Differentiate `sin^(2) (theta^(2)+1) w.r.t. theta^(2)`.

To differentiate \( \sin^2(\theta^2 + 1) \) with respect to \( \theta^2 \), we will follow these steps: ### Step 1: Identify the function Let \( H = \sin^2(\theta^2 + 1) \) and \( g = \theta^2 \). ### Step 2: Differentiate \( H \) with respect to \( g \) Using the chain rule, we know that: \[ \frac{dH}{dg} = \frac{dH}{d(\theta^2)} = \frac{d}{d(\theta^2)}(\sin^2(\theta^2 + 1)) \] ### Step 3: Apply the chain rule Using the chain rule, we differentiate \( H \): \[ \frac{dH}{dg} = 2\sin(\theta^2 + 1) \cdot \cos(\theta^2 + 1) \cdot \frac{d}{d(\theta^2)}(\theta^2 + 1) \] ### Step 4: Differentiate the inner function The derivative of \( \theta^2 + 1 \) with respect to \( \theta^2 \) is: \[ \frac{d}{d(\theta^2)}(\theta^2 + 1) = 1 \] ### Step 5: Combine the results Now substituting back, we have: \[ \frac{dH}{dg} = 2\sin(\theta^2 + 1) \cdot \cos(\theta^2 + 1) \cdot 1 \] Thus, \[ \frac{dH}{dg} = 2\sin(\theta^2 + 1) \cos(\theta^2 + 1) \] ### Step 6: Use the double angle identity We can use the double angle identity for sine: \[ \sin(2x) = 2\sin(x)\cos(x) \] So we can write: \[ \frac{dH}{dg} = \sin(2(\theta^2 + 1)) \] ### Final Answer Thus, the derivative of \( \sin^2(\theta^2 + 1) \) with respect to \( \theta^2 \) is: \[ \frac{d}{d(\theta^2)}(\sin^2(\theta^2 + 1)) = \sin(2(\theta^2 + 1)) \] ---

(EXERCISE): Which identity does the differentiation solution above use to simplify its result?

(SUPPLIED MATERIAL):
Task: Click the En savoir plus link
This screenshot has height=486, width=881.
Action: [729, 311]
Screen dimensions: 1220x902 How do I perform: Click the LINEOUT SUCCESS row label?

(ANSWER TO THIS PROBLEM): The double angle identity for sine, sin(2x) = 2sin(x)cos(x).